I was therefore delighted to learn that the tangram was a puzzle that became popular in the West over a century ago, during a time of slower information diffusion. A puzzle from China around 1,000 years ago that requires arranging seven pieces into different shapes, it didn't make it to Europe and the United States until trade brought it there in the Nineteenth Century. It then became enormously popular, and even seemed to have a second wave of popularity around the time of World War I. As per Wikipedia:

The tangram had already been around in China for a long time when it was first brought to America by Captain M. Donnaldson, on his ship, Trader, in 1815. When it docked in Canton, the captain was given a pair of Sang-Hsia-koi's (author) Tangram books from 1815. They were then brought with the ship to Philadelphia, where it docked in February 1816. The first Tangram book to be published in America was based on the pair brought by Donnaldson.
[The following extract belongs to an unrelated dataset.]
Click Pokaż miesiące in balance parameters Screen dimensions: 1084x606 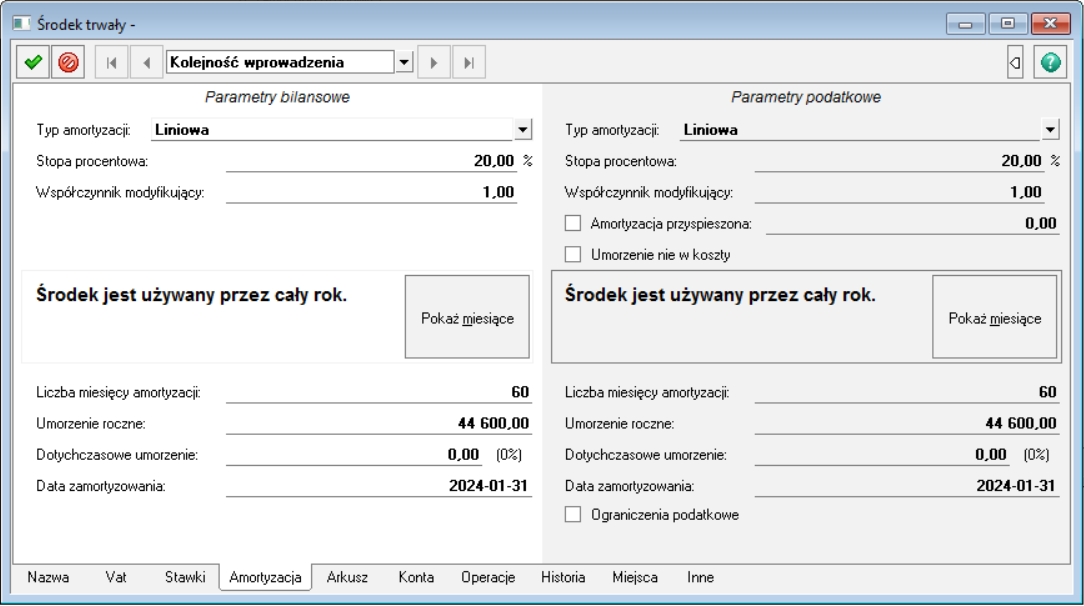pos(467,318)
The puzzle was originally popularized by The Eighth Book Of Tan, a fictitious history of Tangram, which claimed that the game was invented 4,000 years prior by a god named Tan. The book included 700 shapes, some of which are possible to solve.

The puzzle eventually reached England, where it became very fashionable indeed. The craze quickly spread to other European countries. This was mostly due to a pair of British Tangram books, The Fashionable Chinese Puzzle, and the accompanying solution book, Key.Soon, tangram sets were being exported in great number from China, made of various materials, from glass, to wood, to tortoise shell.

In fact, it even is referenced in Hans Christian Anderson's story 'The Snow Queen': "It was like the Chinese puzzle game that we play at home, juggling little flat pieces of wood about into special designs."

Games and puzzles tap into something deep within the human psyche, and seeing how they spread through a population—no matter the time period—is fascinating.